Le film souffre par ailleurs de son ton un peu trop caricatural lorsqu’il s’agit d’évoquer le mal, figuré comme une chaîne de commandement (de bureau à bureau) dont chaque maillon se caractérise par son attentisme, sa couardise et son manque d’empathie, et au sommet de laquelle règne en maître Edgar Hoover, raciste obsessionnel. Une variation assumée du concept arendtien de « banalité du mal » flirtant parfois avec la comédie (la vilénie de Martin Sheen est grossière, la lâcheté teintée de sadisme de Jesse Plemons prête à sourire).

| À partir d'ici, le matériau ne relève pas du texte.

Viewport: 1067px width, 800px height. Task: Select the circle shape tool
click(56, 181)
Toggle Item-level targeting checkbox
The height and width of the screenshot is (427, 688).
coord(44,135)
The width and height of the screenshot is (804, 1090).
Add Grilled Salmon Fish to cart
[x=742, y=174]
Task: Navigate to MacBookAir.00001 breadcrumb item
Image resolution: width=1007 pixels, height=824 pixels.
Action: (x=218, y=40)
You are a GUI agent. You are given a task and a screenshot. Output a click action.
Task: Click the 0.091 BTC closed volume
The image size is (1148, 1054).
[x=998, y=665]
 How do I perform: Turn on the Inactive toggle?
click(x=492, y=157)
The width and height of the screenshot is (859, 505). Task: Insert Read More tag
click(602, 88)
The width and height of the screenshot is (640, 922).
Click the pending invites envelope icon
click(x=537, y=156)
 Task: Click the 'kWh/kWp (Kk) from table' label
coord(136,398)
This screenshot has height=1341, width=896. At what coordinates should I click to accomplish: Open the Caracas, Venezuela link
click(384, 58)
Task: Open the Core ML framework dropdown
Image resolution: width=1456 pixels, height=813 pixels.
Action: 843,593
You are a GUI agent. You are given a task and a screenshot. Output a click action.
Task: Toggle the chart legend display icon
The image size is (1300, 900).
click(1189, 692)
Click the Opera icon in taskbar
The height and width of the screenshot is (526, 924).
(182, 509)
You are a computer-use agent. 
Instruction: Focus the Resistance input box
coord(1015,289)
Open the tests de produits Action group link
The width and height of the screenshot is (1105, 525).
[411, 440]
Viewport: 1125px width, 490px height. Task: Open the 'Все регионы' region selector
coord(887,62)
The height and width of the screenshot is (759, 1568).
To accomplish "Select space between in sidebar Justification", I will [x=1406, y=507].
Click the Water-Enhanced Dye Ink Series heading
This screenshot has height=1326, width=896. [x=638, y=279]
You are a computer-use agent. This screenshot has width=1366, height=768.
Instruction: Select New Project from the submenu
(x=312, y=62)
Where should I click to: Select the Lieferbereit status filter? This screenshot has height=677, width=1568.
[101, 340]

Que reste-t-il alors de la figure historique de Fred Hampton et de son message ? Cantonné au rôle de contrepoint du traitre O’Neal, Hampton apparait malheureusement comme un personnage archétypal : au désengagement et à la vacuité bling-bling de William, Fred répond par un courage, un dévouement absolu à sa cause et une bonté, teintée de timidité, un peu surlignée. Plus problématique, le film ne s’intéresse à son parcours politique que pour figurer des situations potentiellement compromettantes pour O’Neal. Lorsqu’il essaie de rallier différents groupes de militants à sa cause (des latinos, des white trash) prônant le dépassement des identités pour mieux investir la lutte des classes, le film s’attarde encore sur le sort du traitre : va-t-il être démasqué par des vieilles connaissances ? Le discours anticapitaliste et rassembleur, très singulier, de Fred Hampton apparaît comme une simple toile de fond. Il est d’autant plus regrettable qu’il soit invoqué dans une fiction qui cherche tant à iconiser, dans la pure tradition du biopic hollywoodien : lors de ses discours, Hampton est toujours filmé dans des gros plans en longue focale, tandis que son public, le peuple, le collectif, reste perdu hors champ, comme une entité floue.